__WHAT YOU ARE ASKED TO DO__
Each entry needs to be reproduced verbatim.

*-*-*

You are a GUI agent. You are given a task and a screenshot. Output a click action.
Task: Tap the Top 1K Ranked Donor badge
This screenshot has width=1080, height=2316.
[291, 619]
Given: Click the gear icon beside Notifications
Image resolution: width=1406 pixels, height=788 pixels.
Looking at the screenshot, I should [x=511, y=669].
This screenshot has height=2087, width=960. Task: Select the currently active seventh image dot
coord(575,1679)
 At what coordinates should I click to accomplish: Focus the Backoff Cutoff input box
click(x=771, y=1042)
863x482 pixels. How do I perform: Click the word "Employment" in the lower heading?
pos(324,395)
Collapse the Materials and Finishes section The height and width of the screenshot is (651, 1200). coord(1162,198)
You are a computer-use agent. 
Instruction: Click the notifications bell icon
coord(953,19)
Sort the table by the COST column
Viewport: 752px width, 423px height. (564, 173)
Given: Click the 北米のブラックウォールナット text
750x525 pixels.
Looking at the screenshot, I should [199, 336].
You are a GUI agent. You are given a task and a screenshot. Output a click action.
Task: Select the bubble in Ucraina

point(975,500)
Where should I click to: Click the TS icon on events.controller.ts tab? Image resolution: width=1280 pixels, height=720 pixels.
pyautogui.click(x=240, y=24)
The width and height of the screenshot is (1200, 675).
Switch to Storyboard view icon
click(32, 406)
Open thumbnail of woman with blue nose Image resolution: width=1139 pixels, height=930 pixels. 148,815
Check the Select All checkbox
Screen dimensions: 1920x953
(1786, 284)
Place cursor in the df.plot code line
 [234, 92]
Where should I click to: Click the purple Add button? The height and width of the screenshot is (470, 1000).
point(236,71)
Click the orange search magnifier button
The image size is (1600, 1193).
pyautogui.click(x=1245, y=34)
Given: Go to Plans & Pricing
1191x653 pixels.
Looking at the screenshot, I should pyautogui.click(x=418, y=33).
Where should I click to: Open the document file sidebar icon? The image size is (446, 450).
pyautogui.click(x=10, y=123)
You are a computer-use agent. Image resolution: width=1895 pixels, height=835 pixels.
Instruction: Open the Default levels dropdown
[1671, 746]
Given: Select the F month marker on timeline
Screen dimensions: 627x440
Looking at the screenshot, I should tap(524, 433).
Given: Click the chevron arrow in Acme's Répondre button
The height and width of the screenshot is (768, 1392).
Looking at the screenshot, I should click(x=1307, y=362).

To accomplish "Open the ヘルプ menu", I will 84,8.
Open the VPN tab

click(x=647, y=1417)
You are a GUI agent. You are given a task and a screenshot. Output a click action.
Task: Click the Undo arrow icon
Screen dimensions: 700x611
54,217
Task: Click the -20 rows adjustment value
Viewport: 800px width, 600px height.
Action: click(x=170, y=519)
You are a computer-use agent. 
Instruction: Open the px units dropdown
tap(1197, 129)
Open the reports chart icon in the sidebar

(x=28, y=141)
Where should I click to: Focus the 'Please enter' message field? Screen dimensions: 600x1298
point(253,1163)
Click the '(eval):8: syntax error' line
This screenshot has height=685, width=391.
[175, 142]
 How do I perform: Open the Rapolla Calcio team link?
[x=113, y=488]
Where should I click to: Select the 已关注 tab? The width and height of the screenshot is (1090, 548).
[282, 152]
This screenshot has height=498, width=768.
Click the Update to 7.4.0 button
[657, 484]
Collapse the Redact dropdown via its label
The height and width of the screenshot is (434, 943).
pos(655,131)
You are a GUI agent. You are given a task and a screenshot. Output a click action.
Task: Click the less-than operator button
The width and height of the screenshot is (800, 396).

*-*-*

__REPLY__
You are a GUI agent. You are given a task and a screenshot. Output a click action.
Task: Tap the Top 1K Ranked Donor badge
This screenshot has width=1080, height=2316.
[291, 619]
Given: Click the gear icon beside Notifications
Image resolution: width=1406 pixels, height=788 pixels.
Looking at the screenshot, I should [x=511, y=669].
This screenshot has height=2087, width=960. Task: Select the currently active seventh image dot
coord(575,1679)
 At what coordinates should I click to accomplish: Focus the Backoff Cutoff input box
click(x=771, y=1042)
863x482 pixels. How do I perform: Click the word "Employment" in the lower heading?
pos(324,395)
Collapse the Materials and Finishes section The height and width of the screenshot is (651, 1200). coord(1162,198)
You are a computer-use agent. 
Instruction: Click the notifications bell icon
coord(953,19)
Sort the table by the COST column
Viewport: 752px width, 423px height. (564, 173)
Given: Click the 北米のブラックウォールナット text
750x525 pixels.
Looking at the screenshot, I should [199, 336].
You are a GUI agent. You are given a task and a screenshot. Output a click action.
Task: Select the bubble in Ucraina

point(975,500)
Where should I click to: Click the TS icon on events.controller.ts tab? Image resolution: width=1280 pixels, height=720 pixels.
pyautogui.click(x=240, y=24)
The width and height of the screenshot is (1200, 675).
Switch to Storyboard view icon
click(32, 406)
Open thumbnail of woman with blue nose Image resolution: width=1139 pixels, height=930 pixels. 148,815
Check the Select All checkbox
Screen dimensions: 1920x953
(1786, 284)
Place cursor in the df.plot code line
 [234, 92]
Where should I click to: Click the purple Add button? The height and width of the screenshot is (470, 1000).
point(236,71)
Click the orange search magnifier button
The image size is (1600, 1193).
pyautogui.click(x=1245, y=34)
Given: Go to Plans & Pricing
1191x653 pixels.
Looking at the screenshot, I should pyautogui.click(x=418, y=33).
Where should I click to: Open the document file sidebar icon? The image size is (446, 450).
pyautogui.click(x=10, y=123)
You are a computer-use agent. Image resolution: width=1895 pixels, height=835 pixels.
Instruction: Open the Default levels dropdown
[1671, 746]
Given: Select the F month marker on timeline
Screen dimensions: 627x440
Looking at the screenshot, I should tap(524, 433).
Given: Click the chevron arrow in Acme's Répondre button
The height and width of the screenshot is (768, 1392).
Looking at the screenshot, I should click(x=1307, y=362).

To accomplish "Open the ヘルプ menu", I will 84,8.
Open the VPN tab

click(x=647, y=1417)
You are a GUI agent. You are given a task and a screenshot. Output a click action.
Task: Click the Undo arrow icon
Screen dimensions: 700x611
54,217
Task: Click the -20 rows adjustment value
Viewport: 800px width, 600px height.
Action: click(x=170, y=519)
You are a computer-use agent. 
Instruction: Open the px units dropdown
tap(1197, 129)
Open the reports chart icon in the sidebar

(x=28, y=141)
Where should I click to: Focus the 'Please enter' message field? Screen dimensions: 600x1298
point(253,1163)
Click the '(eval):8: syntax error' line
This screenshot has height=685, width=391.
[175, 142]
 How do I perform: Open the Rapolla Calcio team link?
[x=113, y=488]
Where should I click to: Select the 已关注 tab? The width and height of the screenshot is (1090, 548).
[282, 152]
This screenshot has height=498, width=768.
Click the Update to 7.4.0 button
[657, 484]
Collapse the Redact dropdown via its label
The height and width of the screenshot is (434, 943).
pos(655,131)
You are a GUI agent. You are given a task and a screenshot. Output a click action.
Task: Click the less-than operator button
The width and height of the screenshot is (800, 396).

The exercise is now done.